Once the line containing "Go back to the" has been written out, stop; until then, restate each line of the entries below word for word from the first.

───── Material provided

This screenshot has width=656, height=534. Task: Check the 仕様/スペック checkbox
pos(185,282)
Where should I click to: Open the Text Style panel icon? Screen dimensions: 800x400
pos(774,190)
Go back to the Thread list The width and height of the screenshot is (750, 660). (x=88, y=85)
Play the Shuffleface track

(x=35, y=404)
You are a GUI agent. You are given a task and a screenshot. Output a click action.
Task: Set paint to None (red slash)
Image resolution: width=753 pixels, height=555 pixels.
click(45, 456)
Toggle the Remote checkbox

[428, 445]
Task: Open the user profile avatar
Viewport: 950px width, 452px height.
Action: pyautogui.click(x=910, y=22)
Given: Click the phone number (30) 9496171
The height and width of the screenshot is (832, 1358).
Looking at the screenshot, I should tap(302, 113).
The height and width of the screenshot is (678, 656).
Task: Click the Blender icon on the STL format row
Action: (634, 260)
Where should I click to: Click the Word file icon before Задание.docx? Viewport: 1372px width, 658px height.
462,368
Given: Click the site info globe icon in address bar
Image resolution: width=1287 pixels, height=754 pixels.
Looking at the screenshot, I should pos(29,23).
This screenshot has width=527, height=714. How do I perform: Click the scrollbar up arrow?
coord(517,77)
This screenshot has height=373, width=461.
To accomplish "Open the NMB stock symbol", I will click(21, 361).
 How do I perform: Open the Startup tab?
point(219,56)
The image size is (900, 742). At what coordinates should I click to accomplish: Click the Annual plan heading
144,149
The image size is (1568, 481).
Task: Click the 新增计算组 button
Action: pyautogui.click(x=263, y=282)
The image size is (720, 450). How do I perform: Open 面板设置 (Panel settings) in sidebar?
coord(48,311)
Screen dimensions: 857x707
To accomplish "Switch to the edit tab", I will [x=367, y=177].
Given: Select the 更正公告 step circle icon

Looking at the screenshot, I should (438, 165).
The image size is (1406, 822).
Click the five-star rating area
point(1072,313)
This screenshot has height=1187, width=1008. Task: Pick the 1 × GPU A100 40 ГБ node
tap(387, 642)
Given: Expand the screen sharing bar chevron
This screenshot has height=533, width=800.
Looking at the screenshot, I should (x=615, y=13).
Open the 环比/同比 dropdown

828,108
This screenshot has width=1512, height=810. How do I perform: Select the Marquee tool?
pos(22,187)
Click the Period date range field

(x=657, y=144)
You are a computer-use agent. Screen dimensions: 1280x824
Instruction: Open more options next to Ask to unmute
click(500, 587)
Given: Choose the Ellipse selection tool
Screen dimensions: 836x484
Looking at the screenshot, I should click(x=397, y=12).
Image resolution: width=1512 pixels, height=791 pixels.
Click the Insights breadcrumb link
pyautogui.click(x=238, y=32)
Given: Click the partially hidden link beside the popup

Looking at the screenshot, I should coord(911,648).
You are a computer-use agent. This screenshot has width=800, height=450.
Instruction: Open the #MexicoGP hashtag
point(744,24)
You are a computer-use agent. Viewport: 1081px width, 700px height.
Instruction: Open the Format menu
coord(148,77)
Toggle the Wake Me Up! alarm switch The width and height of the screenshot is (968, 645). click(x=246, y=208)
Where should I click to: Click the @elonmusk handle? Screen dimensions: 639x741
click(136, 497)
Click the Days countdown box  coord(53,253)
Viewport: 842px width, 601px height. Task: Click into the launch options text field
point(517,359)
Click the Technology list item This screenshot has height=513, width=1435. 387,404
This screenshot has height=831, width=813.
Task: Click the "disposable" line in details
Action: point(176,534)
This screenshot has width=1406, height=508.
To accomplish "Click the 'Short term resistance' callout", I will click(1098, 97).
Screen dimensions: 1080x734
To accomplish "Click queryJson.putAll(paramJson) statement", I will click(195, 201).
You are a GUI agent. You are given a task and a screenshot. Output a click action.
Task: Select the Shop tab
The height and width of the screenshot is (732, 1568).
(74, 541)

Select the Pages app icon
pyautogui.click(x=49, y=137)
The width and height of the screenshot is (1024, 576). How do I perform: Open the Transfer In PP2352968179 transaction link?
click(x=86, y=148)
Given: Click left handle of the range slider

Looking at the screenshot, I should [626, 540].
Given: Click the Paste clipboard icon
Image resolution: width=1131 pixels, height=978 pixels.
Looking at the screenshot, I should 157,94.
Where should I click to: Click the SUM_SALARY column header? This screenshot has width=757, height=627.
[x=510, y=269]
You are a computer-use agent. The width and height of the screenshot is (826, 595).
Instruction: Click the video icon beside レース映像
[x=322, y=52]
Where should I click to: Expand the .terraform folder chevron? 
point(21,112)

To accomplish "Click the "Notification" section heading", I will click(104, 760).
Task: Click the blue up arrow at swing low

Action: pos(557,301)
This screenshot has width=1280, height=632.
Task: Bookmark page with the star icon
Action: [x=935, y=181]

──────────

* **Written answer**:
This screenshot has width=656, height=534. Task: Check the 仕様/スペック checkbox
pos(185,282)
Where should I click to: Open the Text Style panel icon? Screen dimensions: 800x400
pos(774,190)
Go back to the Thread list The width and height of the screenshot is (750, 660). (x=88, y=85)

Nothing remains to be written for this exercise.